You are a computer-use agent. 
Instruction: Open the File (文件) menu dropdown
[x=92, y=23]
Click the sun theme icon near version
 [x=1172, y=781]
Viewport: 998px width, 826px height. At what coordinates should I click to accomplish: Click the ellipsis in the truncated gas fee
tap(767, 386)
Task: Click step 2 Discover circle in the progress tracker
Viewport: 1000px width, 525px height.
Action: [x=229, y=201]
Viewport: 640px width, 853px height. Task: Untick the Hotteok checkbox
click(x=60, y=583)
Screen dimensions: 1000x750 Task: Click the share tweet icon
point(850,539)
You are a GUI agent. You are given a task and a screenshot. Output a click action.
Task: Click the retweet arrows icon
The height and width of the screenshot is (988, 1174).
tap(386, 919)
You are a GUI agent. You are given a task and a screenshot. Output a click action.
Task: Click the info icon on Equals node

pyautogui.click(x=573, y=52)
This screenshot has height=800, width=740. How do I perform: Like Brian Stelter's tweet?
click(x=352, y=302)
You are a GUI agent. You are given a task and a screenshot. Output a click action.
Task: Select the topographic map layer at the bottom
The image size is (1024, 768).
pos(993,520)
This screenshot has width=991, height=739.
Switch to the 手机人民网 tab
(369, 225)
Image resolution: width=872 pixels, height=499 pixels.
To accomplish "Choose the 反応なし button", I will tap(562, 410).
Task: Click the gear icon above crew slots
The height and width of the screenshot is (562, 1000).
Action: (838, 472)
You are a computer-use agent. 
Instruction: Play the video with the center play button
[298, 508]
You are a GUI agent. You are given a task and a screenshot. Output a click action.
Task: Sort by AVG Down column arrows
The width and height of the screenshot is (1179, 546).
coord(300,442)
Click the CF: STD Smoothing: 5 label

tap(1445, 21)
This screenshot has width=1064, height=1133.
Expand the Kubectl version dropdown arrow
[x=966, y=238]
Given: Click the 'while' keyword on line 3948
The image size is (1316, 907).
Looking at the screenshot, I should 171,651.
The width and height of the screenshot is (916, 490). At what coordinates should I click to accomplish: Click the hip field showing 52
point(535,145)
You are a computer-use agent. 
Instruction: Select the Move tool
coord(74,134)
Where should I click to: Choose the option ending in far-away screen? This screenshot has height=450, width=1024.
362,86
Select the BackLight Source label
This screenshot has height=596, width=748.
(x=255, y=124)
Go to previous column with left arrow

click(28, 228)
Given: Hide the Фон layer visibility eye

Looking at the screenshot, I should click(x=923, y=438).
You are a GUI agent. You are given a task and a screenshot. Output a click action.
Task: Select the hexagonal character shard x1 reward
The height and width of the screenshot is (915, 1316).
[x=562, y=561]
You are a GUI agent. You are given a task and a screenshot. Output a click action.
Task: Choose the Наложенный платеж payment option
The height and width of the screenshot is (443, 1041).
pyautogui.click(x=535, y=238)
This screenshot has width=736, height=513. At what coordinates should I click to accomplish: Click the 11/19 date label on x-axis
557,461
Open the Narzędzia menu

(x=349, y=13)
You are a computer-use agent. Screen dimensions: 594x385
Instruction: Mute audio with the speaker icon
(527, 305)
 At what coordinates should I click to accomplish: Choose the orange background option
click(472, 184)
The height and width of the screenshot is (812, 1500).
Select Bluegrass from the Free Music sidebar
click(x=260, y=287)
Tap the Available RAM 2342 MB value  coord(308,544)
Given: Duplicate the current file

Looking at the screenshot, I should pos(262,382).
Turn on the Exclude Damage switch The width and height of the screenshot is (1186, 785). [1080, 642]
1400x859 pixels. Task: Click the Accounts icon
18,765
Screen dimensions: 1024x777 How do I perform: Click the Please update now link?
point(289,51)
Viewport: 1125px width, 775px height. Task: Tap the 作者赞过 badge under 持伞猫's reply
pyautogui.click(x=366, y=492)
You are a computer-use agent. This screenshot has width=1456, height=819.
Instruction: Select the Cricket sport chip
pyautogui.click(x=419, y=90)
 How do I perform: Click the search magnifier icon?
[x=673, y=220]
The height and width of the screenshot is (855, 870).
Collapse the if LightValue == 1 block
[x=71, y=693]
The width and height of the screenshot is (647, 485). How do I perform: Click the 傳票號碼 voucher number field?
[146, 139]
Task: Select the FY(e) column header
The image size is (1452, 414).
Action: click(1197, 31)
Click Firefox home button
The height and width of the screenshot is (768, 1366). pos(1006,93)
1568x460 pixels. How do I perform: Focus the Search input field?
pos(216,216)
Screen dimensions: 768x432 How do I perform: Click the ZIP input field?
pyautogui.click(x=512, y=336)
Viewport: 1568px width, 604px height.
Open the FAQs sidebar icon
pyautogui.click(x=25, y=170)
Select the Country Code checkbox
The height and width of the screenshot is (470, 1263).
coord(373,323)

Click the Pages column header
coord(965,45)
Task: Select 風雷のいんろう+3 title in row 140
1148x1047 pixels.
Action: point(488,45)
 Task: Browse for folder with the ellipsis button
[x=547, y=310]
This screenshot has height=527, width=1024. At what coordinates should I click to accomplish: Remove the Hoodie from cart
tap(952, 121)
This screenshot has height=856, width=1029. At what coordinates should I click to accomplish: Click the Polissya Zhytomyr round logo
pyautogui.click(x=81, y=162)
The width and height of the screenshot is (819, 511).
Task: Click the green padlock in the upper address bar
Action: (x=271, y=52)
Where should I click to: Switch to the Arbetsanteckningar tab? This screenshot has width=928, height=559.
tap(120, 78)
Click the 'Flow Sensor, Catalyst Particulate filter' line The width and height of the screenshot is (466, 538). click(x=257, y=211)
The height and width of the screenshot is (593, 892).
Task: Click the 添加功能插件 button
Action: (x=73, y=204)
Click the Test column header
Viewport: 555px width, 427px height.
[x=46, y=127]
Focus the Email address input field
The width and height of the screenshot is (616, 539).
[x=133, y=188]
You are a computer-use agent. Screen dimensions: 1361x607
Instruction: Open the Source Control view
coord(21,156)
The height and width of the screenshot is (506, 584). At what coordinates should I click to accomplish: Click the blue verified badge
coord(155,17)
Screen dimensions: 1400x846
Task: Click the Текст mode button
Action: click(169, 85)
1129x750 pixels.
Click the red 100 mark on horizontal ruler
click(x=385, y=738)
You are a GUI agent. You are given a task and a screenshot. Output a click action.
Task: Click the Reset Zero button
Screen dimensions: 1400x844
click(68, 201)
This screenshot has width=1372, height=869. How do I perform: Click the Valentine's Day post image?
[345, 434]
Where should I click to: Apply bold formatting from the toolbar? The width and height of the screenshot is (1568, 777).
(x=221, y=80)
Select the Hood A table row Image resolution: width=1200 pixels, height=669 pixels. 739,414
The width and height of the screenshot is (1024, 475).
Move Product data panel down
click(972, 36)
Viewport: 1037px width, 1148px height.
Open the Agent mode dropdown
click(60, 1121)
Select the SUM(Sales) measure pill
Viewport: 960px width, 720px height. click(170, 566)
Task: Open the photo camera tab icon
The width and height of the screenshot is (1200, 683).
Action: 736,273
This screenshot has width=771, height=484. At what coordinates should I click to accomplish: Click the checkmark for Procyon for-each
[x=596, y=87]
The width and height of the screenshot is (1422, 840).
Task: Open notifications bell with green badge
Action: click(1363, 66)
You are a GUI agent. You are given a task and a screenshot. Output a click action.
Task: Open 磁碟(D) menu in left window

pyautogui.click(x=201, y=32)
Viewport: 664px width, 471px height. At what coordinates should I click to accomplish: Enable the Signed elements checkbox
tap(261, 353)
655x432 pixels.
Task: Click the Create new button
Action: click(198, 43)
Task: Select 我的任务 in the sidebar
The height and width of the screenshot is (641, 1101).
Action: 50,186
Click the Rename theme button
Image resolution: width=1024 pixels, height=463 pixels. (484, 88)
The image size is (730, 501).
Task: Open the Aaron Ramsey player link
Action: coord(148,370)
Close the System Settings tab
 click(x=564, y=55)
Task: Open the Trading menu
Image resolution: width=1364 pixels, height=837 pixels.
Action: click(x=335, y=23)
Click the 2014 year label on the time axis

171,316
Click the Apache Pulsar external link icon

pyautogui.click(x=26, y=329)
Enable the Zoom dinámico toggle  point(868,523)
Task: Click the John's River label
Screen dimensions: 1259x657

**DIRECTIONS**
How many lines of the entries above contain the word "arrows"? Give the number alone.

**SOLVED EXERCISE**
2